Reagent and laboratory contamination can critically impact sequence-based microbiome analyses

Initiatives

Re-review Opt-out - 2010

When BMC Biology fused with the Journal of Biology, it carried on what was then an experimental policy of re-review opt-out - the aim of which was to prevent iterative re-review, and unnecessary delays to publication. The policy offers any author whose work is judged publishable subject to important revisions, to choose whether their revised manuscript is seen again by the reviewers, or whether the editors decide whether any concerns have been satisfactorily addressed.
 
Eight years on, it would seem the policy has been a success. Decision times for papers where the authors opt-out decreased, and we see the majority of our authors choosing this route (Ref 1). Policies that provide authors a greater level of control in the peer review process have been later adopted by several other journals, showcasing the value of alternative peer review models, such as this one. 

Standards of Reporting Checklist - July 2015

In response to the increasing awareness of the need for attention to transparency and reporting standards in research and supporting the drive for reproducibility, BMC Biology was one of four BMC journals to introduce a “Minimum Standards of Reporting” checklist. 
 
The checklist addresses three areas of reporting: experimental design and statistics, resources, and availability of data and materials. It built on the accepted standards, such as EQUATOR, PRISMA and MIQE-precis and the principles behind them, formalizing, tailoring and standardizing these efforts across journals.  Since then we’ve continued to ensure reproducibility of research published with us, in other projects (see Registered Reports).

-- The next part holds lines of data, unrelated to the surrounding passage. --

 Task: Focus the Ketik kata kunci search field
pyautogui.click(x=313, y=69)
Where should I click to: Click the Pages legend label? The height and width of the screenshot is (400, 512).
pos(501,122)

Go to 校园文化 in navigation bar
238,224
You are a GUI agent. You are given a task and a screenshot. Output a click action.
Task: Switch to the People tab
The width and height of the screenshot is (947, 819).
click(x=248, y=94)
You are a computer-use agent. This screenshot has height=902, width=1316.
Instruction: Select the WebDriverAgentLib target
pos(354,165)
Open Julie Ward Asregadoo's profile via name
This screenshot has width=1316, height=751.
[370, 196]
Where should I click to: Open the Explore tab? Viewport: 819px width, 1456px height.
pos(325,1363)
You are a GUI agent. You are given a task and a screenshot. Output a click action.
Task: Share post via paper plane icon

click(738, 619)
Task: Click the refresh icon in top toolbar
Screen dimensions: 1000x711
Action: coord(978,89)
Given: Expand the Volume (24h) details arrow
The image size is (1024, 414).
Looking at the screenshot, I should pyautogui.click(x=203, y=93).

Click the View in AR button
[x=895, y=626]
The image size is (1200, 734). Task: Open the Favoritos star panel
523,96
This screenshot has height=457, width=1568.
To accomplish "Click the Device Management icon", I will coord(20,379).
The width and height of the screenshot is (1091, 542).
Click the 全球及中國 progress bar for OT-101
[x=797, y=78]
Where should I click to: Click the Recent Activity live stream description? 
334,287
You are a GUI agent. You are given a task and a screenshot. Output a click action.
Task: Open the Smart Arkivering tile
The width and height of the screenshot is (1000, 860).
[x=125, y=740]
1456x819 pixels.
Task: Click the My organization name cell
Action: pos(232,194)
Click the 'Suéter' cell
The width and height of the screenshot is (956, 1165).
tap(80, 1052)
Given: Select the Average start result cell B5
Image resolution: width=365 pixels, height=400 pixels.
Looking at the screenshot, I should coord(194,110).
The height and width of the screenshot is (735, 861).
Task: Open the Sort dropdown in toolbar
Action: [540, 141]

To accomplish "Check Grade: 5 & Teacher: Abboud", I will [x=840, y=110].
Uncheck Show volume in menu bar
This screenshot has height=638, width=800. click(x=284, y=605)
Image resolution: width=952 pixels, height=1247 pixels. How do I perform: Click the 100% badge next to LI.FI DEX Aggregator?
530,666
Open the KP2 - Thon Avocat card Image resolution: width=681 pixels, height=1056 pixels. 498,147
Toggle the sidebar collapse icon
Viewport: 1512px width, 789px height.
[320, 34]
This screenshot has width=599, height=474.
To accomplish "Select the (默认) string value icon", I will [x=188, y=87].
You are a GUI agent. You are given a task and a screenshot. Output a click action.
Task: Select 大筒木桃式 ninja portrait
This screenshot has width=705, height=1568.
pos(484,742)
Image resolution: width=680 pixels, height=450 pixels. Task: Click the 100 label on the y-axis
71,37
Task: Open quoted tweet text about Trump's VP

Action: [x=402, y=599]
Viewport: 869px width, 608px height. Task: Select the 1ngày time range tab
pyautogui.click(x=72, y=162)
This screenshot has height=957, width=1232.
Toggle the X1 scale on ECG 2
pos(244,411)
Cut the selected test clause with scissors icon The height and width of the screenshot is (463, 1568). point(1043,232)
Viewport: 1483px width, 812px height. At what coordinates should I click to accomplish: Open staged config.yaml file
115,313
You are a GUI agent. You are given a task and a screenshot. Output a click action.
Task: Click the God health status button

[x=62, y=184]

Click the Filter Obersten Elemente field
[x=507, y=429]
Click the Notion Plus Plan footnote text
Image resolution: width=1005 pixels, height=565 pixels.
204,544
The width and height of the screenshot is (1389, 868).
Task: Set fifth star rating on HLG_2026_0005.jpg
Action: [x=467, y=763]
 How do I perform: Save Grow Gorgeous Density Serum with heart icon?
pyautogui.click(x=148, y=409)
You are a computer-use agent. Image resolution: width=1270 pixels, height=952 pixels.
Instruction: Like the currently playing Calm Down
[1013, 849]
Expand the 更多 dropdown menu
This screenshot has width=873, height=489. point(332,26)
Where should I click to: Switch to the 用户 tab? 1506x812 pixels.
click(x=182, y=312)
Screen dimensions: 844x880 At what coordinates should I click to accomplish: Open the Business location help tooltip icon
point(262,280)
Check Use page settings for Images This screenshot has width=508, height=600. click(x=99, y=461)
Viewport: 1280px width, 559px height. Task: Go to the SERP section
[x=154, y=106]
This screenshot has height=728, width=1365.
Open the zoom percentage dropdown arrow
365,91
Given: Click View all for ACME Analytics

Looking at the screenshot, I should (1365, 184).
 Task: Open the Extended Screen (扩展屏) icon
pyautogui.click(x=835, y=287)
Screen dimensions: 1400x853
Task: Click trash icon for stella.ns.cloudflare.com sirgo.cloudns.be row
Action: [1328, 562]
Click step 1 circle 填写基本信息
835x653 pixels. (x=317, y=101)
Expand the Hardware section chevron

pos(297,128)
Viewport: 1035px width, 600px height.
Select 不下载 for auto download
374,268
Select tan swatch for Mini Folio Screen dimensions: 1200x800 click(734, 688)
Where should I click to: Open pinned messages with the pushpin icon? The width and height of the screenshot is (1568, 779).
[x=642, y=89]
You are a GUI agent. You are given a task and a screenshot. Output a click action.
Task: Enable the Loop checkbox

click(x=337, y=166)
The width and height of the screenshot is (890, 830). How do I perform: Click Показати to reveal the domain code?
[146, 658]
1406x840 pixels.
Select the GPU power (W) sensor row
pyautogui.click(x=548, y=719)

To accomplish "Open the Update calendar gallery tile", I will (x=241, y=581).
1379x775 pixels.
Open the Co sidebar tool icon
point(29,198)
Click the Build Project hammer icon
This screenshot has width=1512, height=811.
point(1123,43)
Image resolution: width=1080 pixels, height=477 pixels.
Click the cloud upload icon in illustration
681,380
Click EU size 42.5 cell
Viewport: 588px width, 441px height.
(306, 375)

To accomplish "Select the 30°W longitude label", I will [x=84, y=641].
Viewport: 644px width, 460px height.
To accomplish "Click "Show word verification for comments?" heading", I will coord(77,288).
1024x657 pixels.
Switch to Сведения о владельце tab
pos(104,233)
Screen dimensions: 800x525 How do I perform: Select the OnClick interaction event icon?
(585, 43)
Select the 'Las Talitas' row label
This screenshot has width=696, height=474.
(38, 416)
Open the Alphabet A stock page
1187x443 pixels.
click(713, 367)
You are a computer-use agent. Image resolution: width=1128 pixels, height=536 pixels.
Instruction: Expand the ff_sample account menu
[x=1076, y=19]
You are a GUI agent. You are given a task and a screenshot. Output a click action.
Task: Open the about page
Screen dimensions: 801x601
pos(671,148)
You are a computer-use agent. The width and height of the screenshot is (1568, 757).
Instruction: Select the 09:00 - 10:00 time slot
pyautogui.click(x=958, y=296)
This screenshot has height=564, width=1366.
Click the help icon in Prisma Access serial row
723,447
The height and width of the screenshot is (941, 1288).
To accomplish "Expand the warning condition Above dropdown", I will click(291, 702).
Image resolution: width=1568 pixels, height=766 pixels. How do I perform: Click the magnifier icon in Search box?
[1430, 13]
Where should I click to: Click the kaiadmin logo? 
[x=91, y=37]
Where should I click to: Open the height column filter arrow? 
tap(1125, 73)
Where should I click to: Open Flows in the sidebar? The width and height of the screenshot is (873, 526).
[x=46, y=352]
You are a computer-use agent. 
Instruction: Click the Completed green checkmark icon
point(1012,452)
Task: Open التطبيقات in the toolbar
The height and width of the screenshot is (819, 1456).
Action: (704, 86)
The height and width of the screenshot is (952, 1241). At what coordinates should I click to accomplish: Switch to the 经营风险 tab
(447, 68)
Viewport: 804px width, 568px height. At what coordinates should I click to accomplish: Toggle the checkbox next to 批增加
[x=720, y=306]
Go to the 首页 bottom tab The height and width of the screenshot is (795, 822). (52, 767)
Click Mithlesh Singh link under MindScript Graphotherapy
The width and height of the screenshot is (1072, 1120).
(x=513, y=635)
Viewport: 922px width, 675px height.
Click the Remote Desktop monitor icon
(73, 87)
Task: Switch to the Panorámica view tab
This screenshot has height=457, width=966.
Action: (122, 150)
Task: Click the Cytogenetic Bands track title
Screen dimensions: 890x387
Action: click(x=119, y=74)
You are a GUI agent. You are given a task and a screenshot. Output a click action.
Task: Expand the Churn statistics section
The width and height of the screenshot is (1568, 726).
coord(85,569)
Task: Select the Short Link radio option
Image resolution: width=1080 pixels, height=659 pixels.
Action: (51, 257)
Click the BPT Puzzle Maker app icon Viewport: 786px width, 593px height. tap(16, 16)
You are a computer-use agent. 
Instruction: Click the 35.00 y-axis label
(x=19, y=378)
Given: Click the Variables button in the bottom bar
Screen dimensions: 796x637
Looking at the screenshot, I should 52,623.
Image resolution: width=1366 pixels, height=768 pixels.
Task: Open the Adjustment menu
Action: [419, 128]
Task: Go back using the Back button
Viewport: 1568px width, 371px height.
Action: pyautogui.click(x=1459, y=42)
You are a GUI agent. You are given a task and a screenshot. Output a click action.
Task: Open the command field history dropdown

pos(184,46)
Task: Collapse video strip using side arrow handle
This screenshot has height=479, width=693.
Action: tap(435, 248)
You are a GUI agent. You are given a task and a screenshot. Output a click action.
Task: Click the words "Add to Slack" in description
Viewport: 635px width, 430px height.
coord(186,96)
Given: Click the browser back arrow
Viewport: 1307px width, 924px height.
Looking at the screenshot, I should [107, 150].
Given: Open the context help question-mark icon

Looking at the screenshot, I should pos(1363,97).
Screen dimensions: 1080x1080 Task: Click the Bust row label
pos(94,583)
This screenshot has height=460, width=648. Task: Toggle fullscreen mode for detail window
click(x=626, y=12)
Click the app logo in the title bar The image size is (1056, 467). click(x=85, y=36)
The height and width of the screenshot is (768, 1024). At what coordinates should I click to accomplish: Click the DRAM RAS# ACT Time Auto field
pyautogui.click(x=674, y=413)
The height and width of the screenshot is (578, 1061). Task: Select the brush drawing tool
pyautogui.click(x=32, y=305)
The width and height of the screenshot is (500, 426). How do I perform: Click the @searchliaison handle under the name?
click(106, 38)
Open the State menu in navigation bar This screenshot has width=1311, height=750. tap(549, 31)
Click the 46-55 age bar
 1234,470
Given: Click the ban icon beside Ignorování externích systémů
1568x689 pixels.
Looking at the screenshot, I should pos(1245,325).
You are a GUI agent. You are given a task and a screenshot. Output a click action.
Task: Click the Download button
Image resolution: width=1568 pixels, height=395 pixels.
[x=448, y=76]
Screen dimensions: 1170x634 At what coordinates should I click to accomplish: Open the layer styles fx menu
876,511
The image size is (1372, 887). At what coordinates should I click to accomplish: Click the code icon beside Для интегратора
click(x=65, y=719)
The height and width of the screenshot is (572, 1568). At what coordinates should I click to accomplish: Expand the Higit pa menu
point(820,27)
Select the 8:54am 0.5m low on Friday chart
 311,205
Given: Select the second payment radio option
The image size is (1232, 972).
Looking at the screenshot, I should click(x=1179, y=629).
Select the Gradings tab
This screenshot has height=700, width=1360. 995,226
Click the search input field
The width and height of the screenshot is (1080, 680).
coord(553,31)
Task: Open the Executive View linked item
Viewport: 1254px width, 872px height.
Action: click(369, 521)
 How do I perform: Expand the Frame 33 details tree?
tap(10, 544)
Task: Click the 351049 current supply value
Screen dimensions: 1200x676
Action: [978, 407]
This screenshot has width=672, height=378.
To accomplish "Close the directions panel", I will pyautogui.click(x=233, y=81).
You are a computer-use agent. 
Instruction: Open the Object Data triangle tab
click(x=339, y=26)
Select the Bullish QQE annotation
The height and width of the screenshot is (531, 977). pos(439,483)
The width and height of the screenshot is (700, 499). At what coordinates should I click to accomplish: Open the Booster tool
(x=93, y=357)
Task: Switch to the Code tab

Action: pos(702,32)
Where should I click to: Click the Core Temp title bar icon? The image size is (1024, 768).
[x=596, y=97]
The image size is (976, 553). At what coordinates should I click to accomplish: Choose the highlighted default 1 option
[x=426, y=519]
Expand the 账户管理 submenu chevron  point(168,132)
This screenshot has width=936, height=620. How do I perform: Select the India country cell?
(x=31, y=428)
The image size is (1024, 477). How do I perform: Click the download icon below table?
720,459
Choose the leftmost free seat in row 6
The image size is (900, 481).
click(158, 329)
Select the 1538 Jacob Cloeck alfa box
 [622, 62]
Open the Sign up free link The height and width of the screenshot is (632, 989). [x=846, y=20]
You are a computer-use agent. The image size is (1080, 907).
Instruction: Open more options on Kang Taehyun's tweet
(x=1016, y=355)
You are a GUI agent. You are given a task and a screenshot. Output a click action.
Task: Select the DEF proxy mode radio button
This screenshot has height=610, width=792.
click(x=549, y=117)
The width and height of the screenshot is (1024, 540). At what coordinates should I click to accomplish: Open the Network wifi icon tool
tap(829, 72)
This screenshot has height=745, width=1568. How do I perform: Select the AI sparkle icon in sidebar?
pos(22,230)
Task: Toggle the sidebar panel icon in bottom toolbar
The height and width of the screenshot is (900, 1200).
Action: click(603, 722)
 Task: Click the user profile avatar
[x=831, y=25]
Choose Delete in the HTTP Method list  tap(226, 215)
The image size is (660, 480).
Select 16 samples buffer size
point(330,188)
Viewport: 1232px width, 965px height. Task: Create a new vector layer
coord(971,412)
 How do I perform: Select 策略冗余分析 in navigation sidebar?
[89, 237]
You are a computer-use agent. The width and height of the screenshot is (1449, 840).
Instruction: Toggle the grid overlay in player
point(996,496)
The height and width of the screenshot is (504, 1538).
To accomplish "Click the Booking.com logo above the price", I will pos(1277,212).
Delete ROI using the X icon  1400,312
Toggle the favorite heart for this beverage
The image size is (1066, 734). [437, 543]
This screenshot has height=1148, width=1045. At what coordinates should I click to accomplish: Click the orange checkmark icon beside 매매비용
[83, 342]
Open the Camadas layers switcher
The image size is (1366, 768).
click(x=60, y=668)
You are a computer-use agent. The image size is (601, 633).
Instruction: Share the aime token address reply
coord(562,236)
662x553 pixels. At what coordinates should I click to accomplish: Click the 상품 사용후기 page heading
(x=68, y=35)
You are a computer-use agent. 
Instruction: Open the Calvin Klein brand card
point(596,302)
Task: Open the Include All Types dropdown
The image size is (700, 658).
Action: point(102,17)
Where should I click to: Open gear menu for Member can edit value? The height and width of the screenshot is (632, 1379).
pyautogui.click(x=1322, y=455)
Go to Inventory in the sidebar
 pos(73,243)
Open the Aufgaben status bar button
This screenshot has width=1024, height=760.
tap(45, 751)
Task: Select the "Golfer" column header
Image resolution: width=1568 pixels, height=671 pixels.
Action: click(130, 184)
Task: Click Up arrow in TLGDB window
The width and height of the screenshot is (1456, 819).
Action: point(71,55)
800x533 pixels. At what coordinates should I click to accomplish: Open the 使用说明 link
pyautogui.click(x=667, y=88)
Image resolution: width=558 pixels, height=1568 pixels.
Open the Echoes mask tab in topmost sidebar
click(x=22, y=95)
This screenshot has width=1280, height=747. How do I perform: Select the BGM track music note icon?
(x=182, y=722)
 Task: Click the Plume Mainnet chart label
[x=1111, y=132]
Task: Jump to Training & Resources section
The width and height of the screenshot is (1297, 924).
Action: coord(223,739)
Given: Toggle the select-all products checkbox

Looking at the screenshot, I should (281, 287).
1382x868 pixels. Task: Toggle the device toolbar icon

Registered reports - May 2017

In May of 2017, BMC Biology became the first general biology journal to offer Registered Reports, a new article format designed to promote open science, while combatting publication bias. A registered report is structured like a research proposal: it provides a rationale for the research and a description of the intended methodology, which may be provisionally accepted for publication before the data are collected. Once the analysis is completed, the authors finish the article by including results and discussion sections.

Registered Reports are still for the most part found in pre-clinical and social science journals; by offering this format at BMC Biology we wish to broaden the ways findings in biology can be published, while listening carefully to the scientific communities to identify their needs and opportunities for innovation.

Co-submissions to BMC flagships - March 2018

BMC’s flagship journals work closely together, and from March 2018 we’ve enabled authors to submit simultaneously to two journals out of BMC Biology, Genome Biology and Genome Medicine. Co-submitted manuscripts are assessed – independently - by editors at each journal; and if the paper is sent for peer review, reviewers are asked to evaluate the manuscript for both journals, saving authors time and avoiding need for multiple submissions.  

Portable review - 2015, 2018

As a part of BMC’s transfer network, BMC Biology has long offered easy transfers of papers that we decide not to publish – including reviewer reports if applicable - to other BMC journals. We also consider papers rejected from other journals – and other publishers - after peer-review, on the basis of the existing reports, and are part of publishing consortia, such as the Neuroscience Peer Review Consortium, that facilitate sharing of reviews.

Our emphasis on peer review practices that save time and reviewers’ effort have been shaped into a formal policy in 2018, supporting progressive practices in publishing including transfers and sharing of reviews with journals within and outside of BMC.